The letters of Paul are one sided conversations. It's like playing Jeopardy, we know what the answer is, but we don't know what the question is. He wrote specific answers to help churches with their specific problems. Paul is NOT gospel, he gives his interpretation of things based on his experience and education (let's not forget that Paul was Saul, who was educated as a pharisee).


----------



## Josh (Sep 18, 2004)

if you want, read the last 5-6 verses of MARK in the Bible, and there, Jesus says that one of the signs people will see that someone believes in Him is Speaking In Tounges. And more proof of Jesus is how Paul who hated Christians became one himself. Jesus met him there on the Damascus Road.


----------



## punisher73 (Sep 18, 2004)

Reread what I said about the usage of the words in relation to speaking in tongues.  Verses 9-20 in that part of the book of Mark were written well after the rest of the gospel and aren't included in the most reliable or oldest versions. If you take those verses literally, you will also be like the Church of God based out of Clevland, Tennessee (not to be confused with the Church of God based out of Anderson, Indiana) that takes all of those verses to heart and has snake handling as part of their service.  Oh, and if a member is bitten and dies they take that to mean the person had unconfessed sins.

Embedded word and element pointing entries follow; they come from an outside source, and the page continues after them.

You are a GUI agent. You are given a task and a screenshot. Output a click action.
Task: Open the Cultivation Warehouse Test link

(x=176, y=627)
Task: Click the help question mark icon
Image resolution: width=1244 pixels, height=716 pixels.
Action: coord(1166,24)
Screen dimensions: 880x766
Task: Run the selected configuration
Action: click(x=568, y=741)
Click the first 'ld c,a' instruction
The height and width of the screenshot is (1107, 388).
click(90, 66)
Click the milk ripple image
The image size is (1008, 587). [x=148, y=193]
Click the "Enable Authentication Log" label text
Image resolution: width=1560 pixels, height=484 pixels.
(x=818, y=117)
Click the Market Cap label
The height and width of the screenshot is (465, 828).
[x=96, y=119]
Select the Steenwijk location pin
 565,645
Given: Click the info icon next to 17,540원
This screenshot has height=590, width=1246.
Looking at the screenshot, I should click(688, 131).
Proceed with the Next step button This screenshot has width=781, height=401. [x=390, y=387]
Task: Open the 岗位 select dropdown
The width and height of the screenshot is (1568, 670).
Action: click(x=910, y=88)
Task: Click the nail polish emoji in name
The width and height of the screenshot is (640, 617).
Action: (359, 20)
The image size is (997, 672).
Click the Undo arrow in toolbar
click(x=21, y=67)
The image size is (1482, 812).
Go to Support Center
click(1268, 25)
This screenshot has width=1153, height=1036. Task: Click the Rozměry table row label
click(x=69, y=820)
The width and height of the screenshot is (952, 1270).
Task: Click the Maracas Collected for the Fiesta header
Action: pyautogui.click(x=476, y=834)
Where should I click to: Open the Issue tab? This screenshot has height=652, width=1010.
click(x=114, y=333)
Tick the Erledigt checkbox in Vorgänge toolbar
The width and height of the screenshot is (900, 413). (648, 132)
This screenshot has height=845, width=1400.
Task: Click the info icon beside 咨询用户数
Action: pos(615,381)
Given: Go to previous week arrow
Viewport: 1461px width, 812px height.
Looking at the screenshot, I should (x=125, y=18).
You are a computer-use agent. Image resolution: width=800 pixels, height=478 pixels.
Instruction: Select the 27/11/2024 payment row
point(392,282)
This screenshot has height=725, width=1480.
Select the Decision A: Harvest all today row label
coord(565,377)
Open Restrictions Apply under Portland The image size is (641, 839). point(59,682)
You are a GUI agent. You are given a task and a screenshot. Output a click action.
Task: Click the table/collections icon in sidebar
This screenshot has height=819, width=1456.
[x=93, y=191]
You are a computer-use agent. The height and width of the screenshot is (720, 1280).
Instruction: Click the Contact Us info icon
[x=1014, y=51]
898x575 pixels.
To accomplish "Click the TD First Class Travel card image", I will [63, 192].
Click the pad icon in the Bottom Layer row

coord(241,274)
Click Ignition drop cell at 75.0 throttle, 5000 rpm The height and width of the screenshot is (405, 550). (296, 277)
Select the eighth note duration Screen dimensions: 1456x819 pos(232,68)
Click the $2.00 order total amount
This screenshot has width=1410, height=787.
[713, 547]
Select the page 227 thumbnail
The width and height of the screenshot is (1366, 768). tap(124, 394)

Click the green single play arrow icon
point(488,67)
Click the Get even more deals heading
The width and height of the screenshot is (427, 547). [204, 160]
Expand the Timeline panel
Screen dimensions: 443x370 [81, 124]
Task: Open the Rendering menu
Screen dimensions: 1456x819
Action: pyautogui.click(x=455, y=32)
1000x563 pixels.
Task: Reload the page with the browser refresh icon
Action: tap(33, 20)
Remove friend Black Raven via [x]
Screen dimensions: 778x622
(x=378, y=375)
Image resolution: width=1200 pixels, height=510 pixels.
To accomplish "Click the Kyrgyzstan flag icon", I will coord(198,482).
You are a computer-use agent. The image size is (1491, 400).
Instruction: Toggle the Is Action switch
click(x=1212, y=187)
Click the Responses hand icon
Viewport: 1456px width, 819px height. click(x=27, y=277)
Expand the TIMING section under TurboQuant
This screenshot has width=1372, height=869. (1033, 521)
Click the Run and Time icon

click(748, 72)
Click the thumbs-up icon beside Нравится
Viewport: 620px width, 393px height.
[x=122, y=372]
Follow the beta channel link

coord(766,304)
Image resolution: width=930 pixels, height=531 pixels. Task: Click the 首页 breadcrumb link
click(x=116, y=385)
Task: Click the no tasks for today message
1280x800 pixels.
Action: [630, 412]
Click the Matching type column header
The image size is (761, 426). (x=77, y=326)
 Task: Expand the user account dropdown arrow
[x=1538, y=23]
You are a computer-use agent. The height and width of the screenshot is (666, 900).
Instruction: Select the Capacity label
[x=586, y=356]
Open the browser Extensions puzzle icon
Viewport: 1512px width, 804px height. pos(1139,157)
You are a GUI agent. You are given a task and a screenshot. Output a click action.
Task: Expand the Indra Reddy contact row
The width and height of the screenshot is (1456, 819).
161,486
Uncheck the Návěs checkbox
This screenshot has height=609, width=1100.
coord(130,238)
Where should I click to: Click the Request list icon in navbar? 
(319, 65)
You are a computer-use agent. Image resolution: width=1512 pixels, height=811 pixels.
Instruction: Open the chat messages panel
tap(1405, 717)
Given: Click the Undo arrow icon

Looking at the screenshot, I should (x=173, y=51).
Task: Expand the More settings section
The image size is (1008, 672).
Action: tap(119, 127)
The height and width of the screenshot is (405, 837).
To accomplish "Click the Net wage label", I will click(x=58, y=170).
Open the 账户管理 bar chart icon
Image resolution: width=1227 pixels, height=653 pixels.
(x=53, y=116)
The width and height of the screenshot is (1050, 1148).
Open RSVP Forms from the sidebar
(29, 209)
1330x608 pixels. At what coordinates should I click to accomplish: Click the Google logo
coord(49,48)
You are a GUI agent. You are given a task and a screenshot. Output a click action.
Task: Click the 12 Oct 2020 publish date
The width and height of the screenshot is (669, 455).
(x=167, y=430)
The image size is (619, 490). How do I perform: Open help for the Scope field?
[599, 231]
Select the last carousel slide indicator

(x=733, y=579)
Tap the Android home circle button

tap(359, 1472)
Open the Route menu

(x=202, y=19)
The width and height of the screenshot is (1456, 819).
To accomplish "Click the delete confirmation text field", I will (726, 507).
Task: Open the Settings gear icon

Jesus references speaking a known language that a person hasn't learned yet in those verses ( greek- dialektos) and later fulfilled with the gifts of the spirit. He does NOT talk about "speaking in tongues" as Paul referenced in Corinthians (greek- glosalalia), nor does he say anything about a "prayer language" that is unknown to everyone.


----------



## Mark Weiser (Sep 18, 2004)

Punisher I am impressed. Good Job! 

Anyway sorry I was out of town today and could not get to the PC.  Anyway in reference to the so called tongues movement. First let us use the gift HaShem has given us it is called logic. The systematic useage of languages and grammar to understand the CONTEXT of the words that are used. Now we should look and remember that God is the same yesterday,today and tommorrow correct?

This being the case let us take a journey back to what you would call the Old Testament. We shall see if the Holy Spirit was in action as he is claimed to be in the New Testament. SIDE NOTE the Holy Spirit is alleged to be part of the God Head so in a sense he is God according to this stand point. 



The Holy Spirit Empowers God&#8217;s Servants for Service In Numbers 11.25-26 the helpers appointed by Moses to assist him in his work are to receive the same &#8216;spirit&#8217; as he enjoys - &#8216;the Lord took some of the spirit that was upon him, and put it upon the seventy elders, and when the spirit rested upon them they prophesied&#8217;. The activity of the Spirit is revealed in prophesying, but in this case as a sign of permanent enduement with the Spirit of wisdom.. 

Now God imparts or plants the Holy Spirit on people in the Old Testament. Those folks were given power to see the future, heal the sick, etc... there has never been an instance that I can recall in the OT that when a servant of HIM has ever spoken in another language. Remember God is the same yesterday, today and tommorrow.  

So let us use logic and see that God did not suddenly need to change his plans or establish a New way of speaking or interacting with men. He has been doing a fine job way before this Jesus was even born.


----------



## SenseiBear (Sep 18, 2004)

punisher73 said:
			
		

> In Acts, the word used for "speaking in tongues" is a word that means it was a known language (forgive me for not having all of my reference books right here with me). When the disiciples preached the gospel, the people heard it in their own language. IE: Greeks heard greek, etc.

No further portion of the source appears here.